Second, a case where the dialogue/progress management unit 104 determines that the user's learning is sufficient based on the learning progress information stored in the learning progress information storage unit 118 of the storage unit 108 under the control of the control unit 105 will be described below. If it is determined that the similarity between the user's utterance pattern and the utterance pattern of the user's utterance vertex is high based on the learning progress information stored in the learning progress information storage unit 118 of the storage unit 108 under the control of the control unit 105, the dialogue/progress management unit 104 determines that the user sufficiently learns the content of the dialogue based on the user's corresponding utterance vertex, thereby determining the next utterance.
As one of the plurality of system's utterance vertices connected to the user's utterance vertex is selected, the dialogue/progress management unit 104 updates the number of visits with respect to the edge between the user's utterance vertex and the system's utterance vertex in the learning progress information storage unit 118 of the storage unit 108 and updates the weight in the dynamic dialogue graph storage unit 128 of the storage unit 108 through the control unit 105. First, a case where the dialogue/progress management unit 104 determines the system's utterance vertex in the dynamic dialogue graph stored in the dynamic dialogue graph storage unit 128 of the storage unit 108 and updates the learning progress information storage unit 118 of the storage unit 108 through the control unit 105 as it is determined that the user's learning degree is low based on the learning progress information stored in the learning progress information storage unit 118 of the storage unit 108 under the control of the control unit 105 will be described.

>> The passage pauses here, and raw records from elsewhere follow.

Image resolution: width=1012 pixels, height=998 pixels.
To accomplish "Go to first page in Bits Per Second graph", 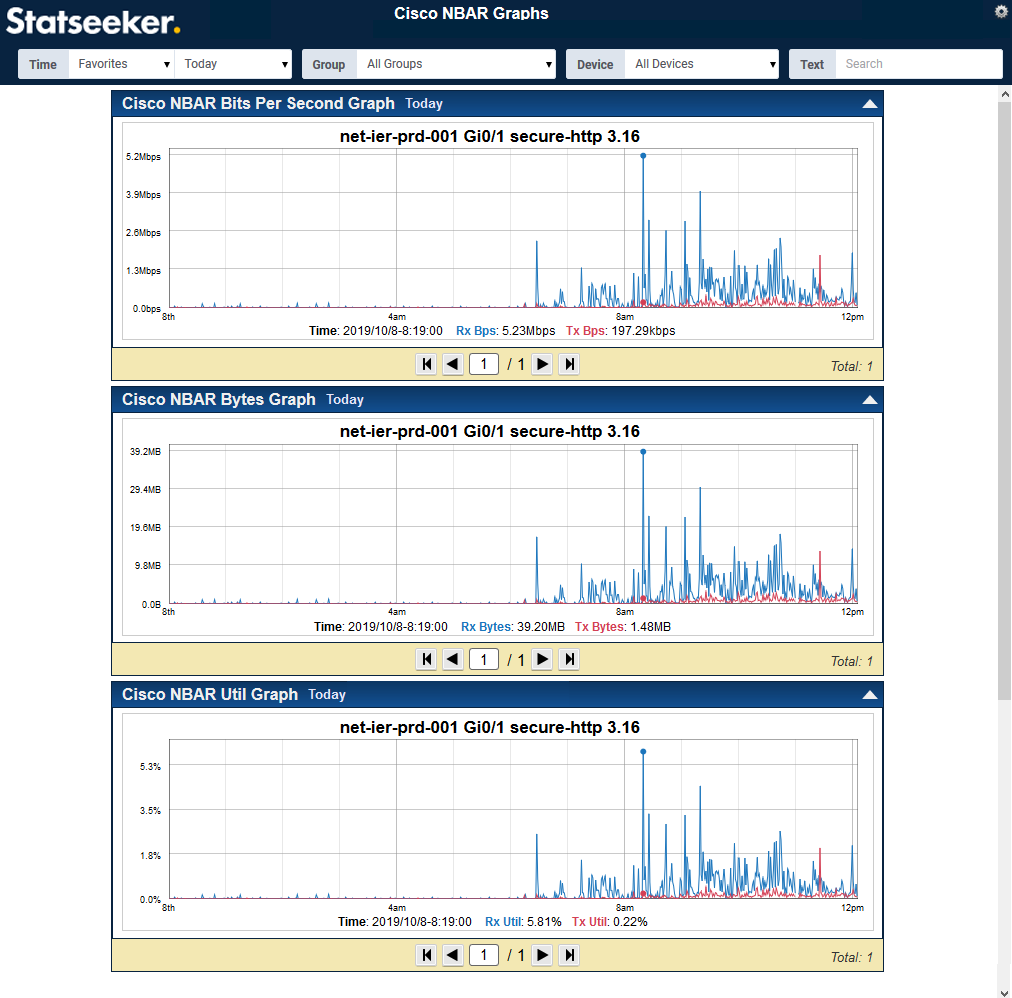I will tap(427, 364).
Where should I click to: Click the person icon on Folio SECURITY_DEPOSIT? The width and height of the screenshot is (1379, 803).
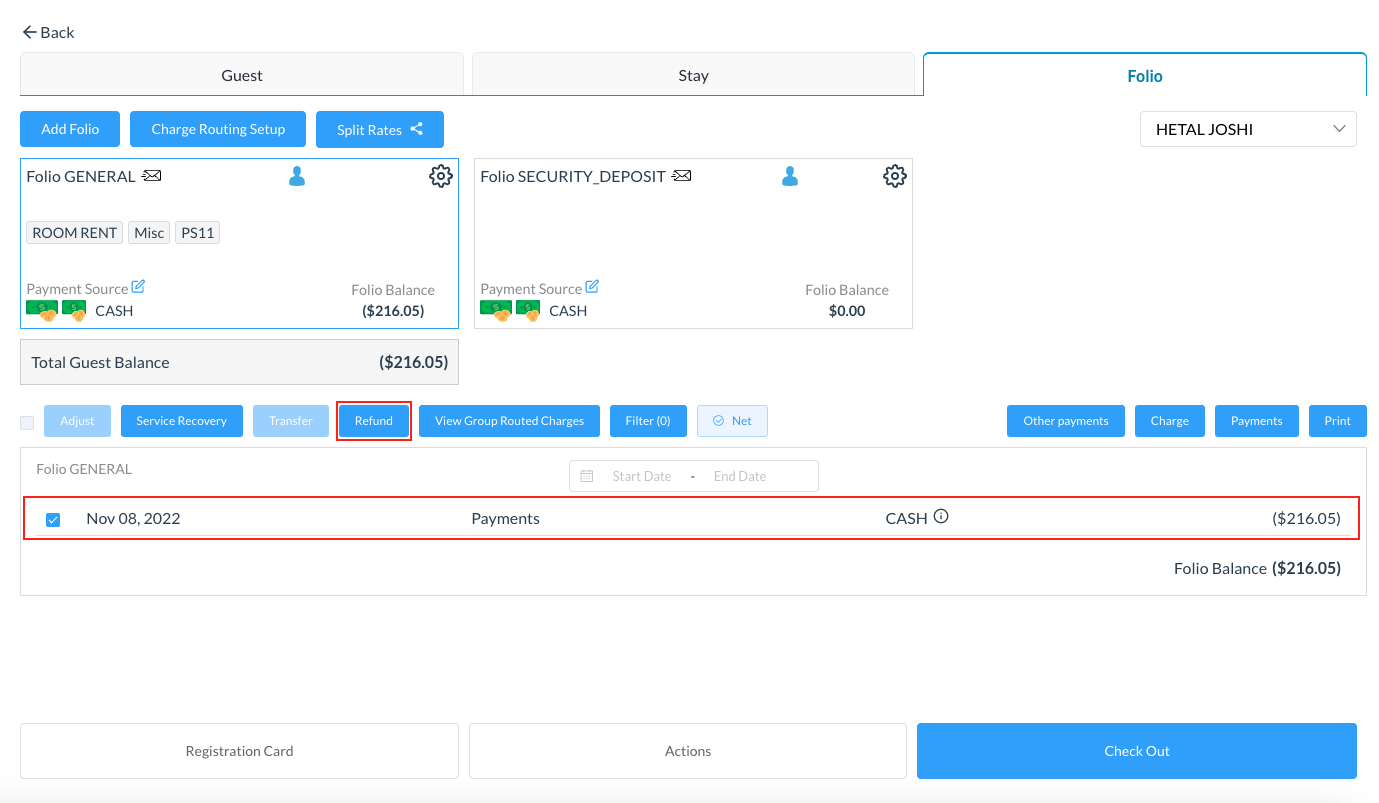(x=790, y=177)
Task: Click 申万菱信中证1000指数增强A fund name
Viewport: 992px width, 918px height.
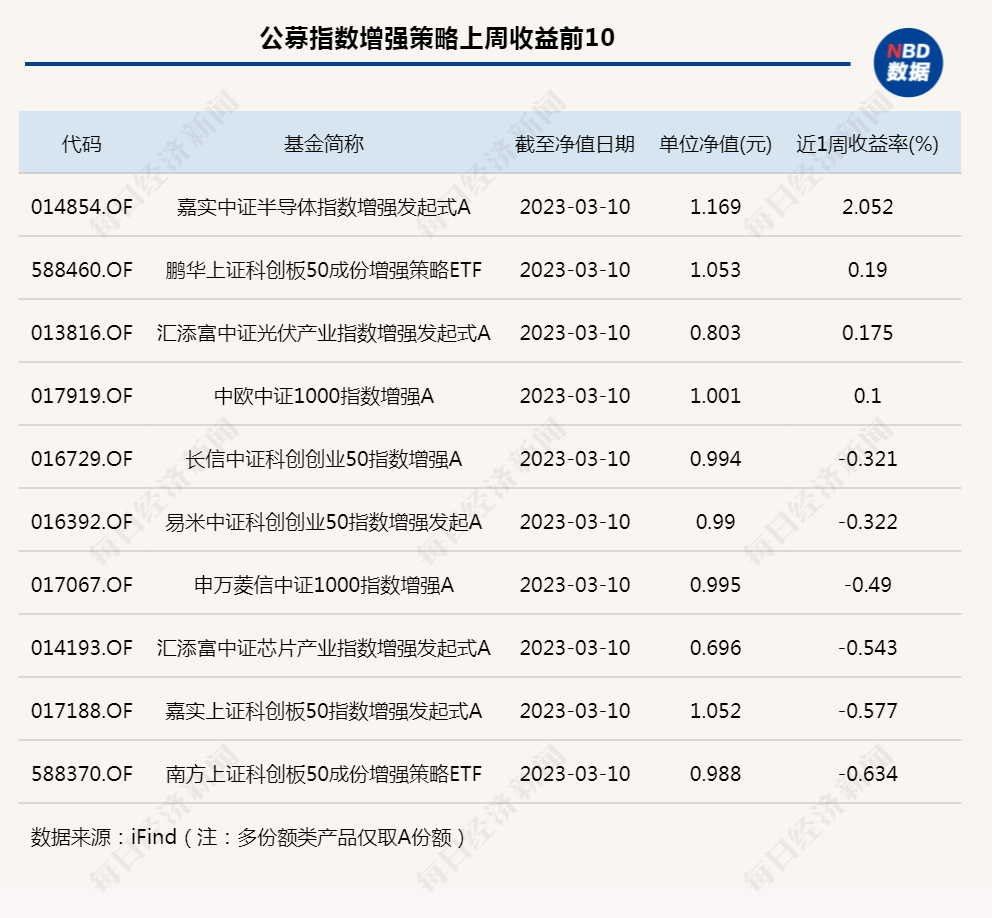Action: click(x=323, y=585)
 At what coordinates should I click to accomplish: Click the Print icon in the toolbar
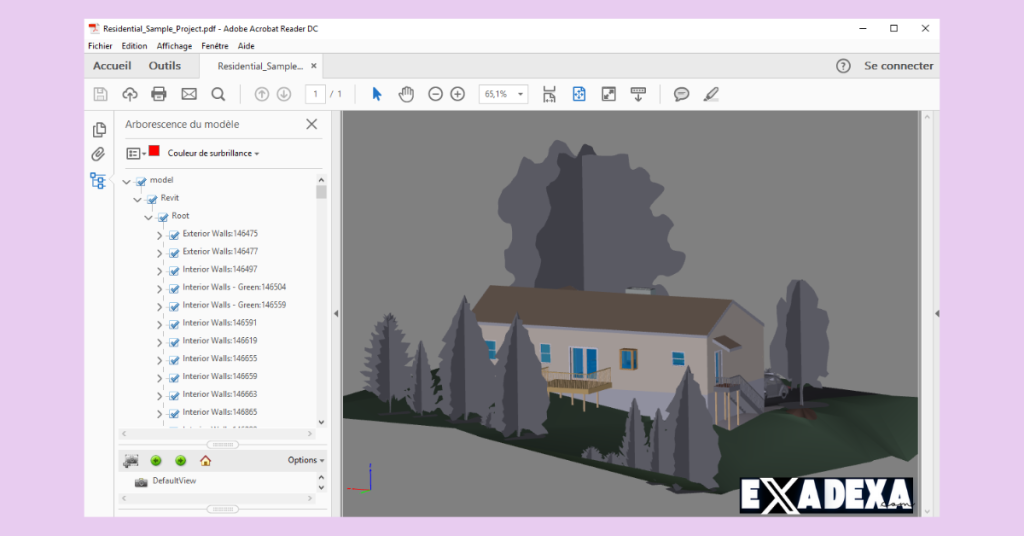pos(158,94)
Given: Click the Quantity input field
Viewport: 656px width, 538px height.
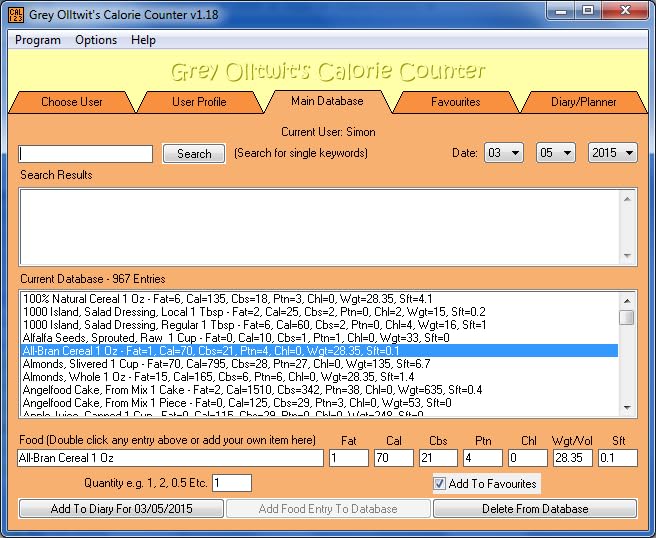Looking at the screenshot, I should (x=232, y=483).
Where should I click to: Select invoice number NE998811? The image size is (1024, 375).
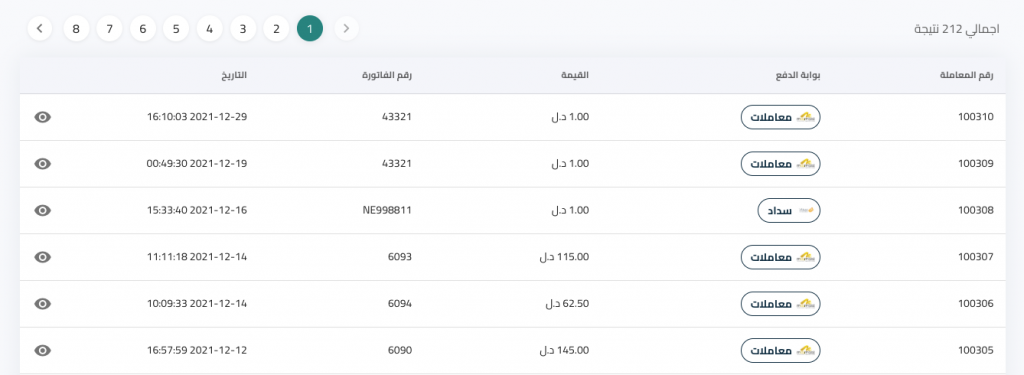tap(387, 210)
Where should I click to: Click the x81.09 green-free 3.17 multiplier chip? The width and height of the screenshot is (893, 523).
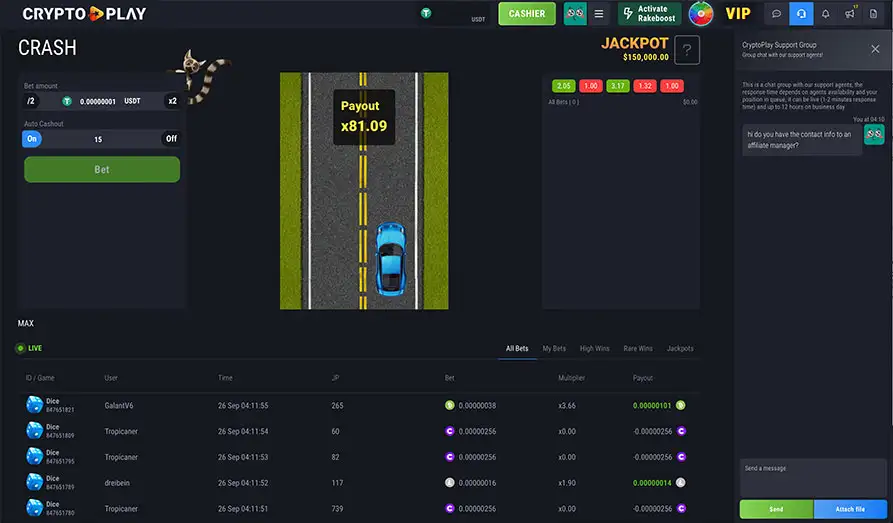click(618, 86)
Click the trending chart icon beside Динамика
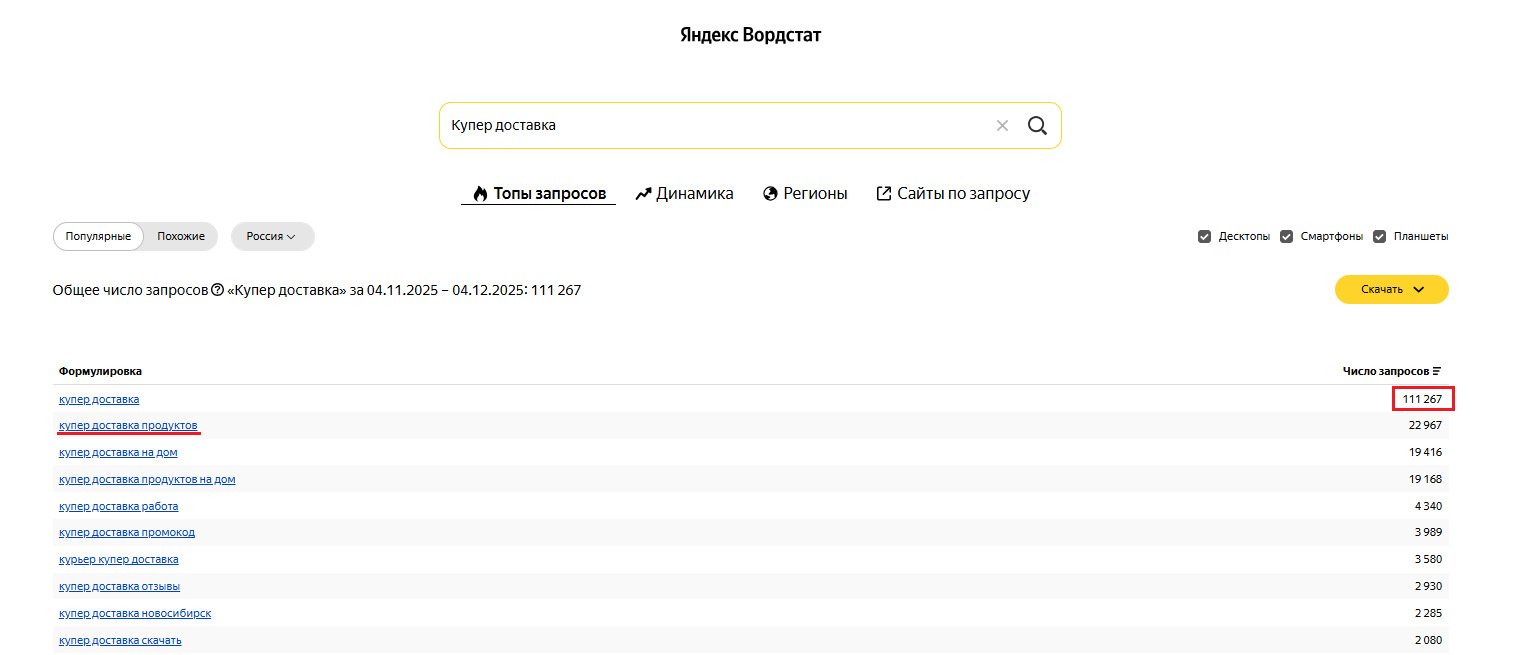This screenshot has height=655, width=1519. tap(644, 192)
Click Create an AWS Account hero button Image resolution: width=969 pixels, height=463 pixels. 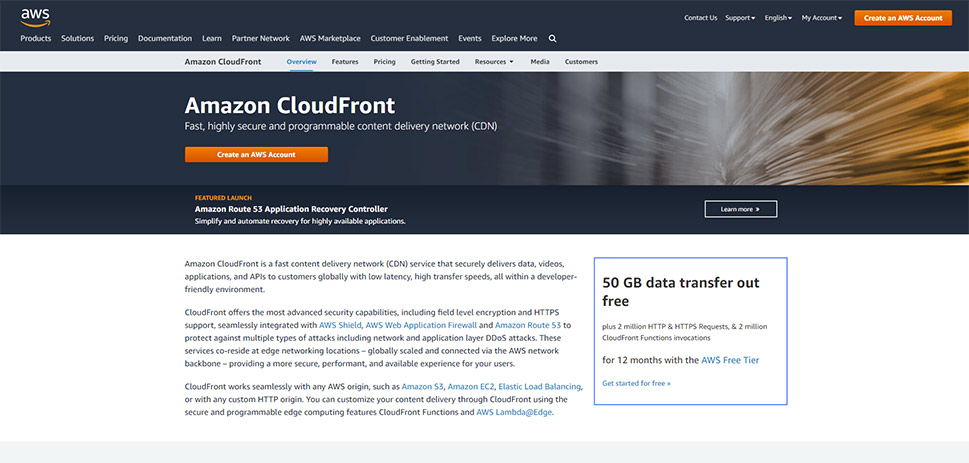click(x=256, y=155)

As it is determined that the similarity between the user's utterance pattern and the utterance pattern of the user's utterance vertex is low based on the learning progress information stored in the learning progress information storage unit 118 of the storage unit 108 under the control of the control unit 105, the dialogue/progress management unit 104 determines that the user's learning degree is low, updates the number of visits with respect to the edge between the system's previous utterance vertex and the user's current utterance vertex in the dynamic dialogue graph in the learning progress information storage unit 118 of the storage unit 108 through the control unit 105, reduces the weight of the edge between the user's previous utterance vertex and the system's previous utterance vertex, and updates the dynamic dialogue graph storage unit 128 of the storage unit 108 through the control unit 105.
Second, a case where the dialogue/progress management unit 104 determines the system's utterance vertex in the dynamic dialogue graph and updates the learning progress information storage unit 118 of the storage unit 108 through the control unit 105 as it is determined that the user's learning degree is high based on the learning progress information stored in the learning progress information storage unit 118 of the storage unit 108 under the control of the control unit 105 will be described. As it is determined that the similarity between the user's utterance pattern and the utterance pattern of the user's utterance vertex is high based on the learning progress information stored in the learning progress information storage unit 118 of the storage unit 108 under the control of the control unit 105, the dialogue/progress management unit 104 determines that the user's learning degree is high, updates the number of visits with respect to the edge between the system's current utterance vertex and the user's current utterance vertex in the dynamic dialogue graph in the learning progress information storage unit 118 of the storage unit 108 through the control unit 105, increases the weight of the edge between the user's previous utterance vertex and the system's previous utterance vertex, and updates the dynamic dialogue graph storage unit 128 of the storage unit 108 through the control unit 105.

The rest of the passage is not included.